The fact is, everyone loves to be stretched; to extend themselves for the benefit of their teammates or the greater good. What people don’t like, however, is being on the periphery of an enterprise that doesn’t involve them or being told to get on with their work when the benefits remain a mystery.
Limitations in conventional (Management) theory have caused organisations to presume it’s a question of balance, i.e. balancing their expectations with their people’s working conditions and remuneration. However, if it was purely about balance, why is it that people around the world are prepared to give it their all for things they believe in for free?
Put another way, what is it that prompts people to want to push themselves on the sports field or go out of their way to help a friend or stranger in need? What is it that gets people fired up in a positive way to do something extraordinary but the very next day, do their work in a state of indifference despite being paid to do it?
The reason isn’t because of what they ‘get out of it’ as espoused by many, it’s because the majority of us want the world to be better and to know that our involvement is making a difference.
In other words, it’s because we want our life to mean something to others; to know that we’ve played a part in creating better outcomes or experiences for those around us.
So what’s the answer
The answer to the performance conundrum most organisations are grappling with is not to focus on employee packages or benefits per se but to talk about the difference they can make to your stakeholders by being involved.

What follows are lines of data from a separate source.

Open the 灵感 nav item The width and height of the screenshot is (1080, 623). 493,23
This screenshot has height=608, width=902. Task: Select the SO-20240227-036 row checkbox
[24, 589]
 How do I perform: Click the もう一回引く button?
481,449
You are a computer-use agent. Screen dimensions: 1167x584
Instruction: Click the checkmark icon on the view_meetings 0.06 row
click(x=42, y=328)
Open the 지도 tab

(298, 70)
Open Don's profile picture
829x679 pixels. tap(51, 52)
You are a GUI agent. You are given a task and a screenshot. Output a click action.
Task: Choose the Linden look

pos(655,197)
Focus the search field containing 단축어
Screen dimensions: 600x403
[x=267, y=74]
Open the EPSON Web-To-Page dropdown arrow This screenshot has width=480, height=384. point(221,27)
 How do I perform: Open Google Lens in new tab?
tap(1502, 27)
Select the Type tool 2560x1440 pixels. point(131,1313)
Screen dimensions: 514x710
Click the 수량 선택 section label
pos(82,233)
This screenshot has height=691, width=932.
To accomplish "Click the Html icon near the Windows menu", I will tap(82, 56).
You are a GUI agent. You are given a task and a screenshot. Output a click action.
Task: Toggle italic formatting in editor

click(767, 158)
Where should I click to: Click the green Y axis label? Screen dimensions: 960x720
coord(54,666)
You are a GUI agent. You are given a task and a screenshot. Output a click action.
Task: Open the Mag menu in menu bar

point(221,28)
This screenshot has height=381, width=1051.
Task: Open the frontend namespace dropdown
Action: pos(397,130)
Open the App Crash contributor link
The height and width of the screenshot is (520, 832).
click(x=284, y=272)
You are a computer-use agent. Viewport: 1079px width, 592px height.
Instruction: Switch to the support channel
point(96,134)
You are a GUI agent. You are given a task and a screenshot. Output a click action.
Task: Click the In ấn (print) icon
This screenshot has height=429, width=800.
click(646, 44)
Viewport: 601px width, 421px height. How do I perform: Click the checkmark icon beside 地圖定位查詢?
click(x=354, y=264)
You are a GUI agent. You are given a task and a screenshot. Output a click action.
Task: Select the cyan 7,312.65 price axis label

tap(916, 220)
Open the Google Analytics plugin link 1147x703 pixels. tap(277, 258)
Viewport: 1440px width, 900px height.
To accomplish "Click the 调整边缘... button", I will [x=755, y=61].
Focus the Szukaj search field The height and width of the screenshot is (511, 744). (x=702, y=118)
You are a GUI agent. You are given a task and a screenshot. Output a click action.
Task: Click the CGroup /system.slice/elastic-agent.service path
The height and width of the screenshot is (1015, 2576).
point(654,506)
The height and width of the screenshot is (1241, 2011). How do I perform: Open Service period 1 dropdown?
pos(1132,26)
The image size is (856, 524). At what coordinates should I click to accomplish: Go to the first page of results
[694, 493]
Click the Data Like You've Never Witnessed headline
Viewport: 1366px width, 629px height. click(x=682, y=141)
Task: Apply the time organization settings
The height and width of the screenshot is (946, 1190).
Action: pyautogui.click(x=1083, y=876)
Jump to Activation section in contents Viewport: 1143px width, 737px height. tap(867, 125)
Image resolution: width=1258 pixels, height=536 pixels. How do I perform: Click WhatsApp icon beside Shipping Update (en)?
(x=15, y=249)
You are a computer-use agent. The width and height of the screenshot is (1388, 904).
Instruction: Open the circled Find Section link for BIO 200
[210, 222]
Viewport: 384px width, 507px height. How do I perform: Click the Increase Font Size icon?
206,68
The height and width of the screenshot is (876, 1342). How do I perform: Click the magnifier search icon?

Not surprisingly, because the majority of recommendations are driven by the presumed interests of employees rather than the ‘drivers’ of human performance, organisations are making the mistake of building their proposition around the employee experience.
While this is critical, their efforts are often ill-informed because of the confused viewpoint. By that I mean most presume they need to highlight promises that appeal to people’s aspirations rather than talking about the work they are doing and the difference it makes to their community.
If they approached it from this angle, employees would see an opportunity to make a difference while at the same time, earning a salary in the process.
However, to achieve this, organisations need to fundamentally change the focus of their leaders.
That is, they need them to focus on the success of their people in terms of the difference they’re making to their customers rather than narrowing their involvement to try and improve their productivity.
They also need to repurpose their HR system so it works for their people not see it as a means to address problems when they arise.
The fact is, problematic behaviours are largely a result of leadership deficiencies as opposed to a population's inherent laziness or belligerence.
If organisations accepted this, they would see they need to focus their HR system on the masses to help everyone succeed rather than assuming it’s there to address the wayward.
If your system is built with this in mind, lifting performance and engagement is easy. However, if it isn’t, its existence will destroy the spirit of your people because of its presumed intent.
In practical terms, this requires organisations to institute proper people-focused operating models that put them at the forefront of the company’s thinking. If this occurs, staff will not only see the business focusing on the things that matter, they will feel relevant to its future and therefore part of the bigger picture.
This will compel them to engage in the purpose of the business as they will know they are critical to its strategy which, in turn, will encourage them to take greater responsibility for what they contribute.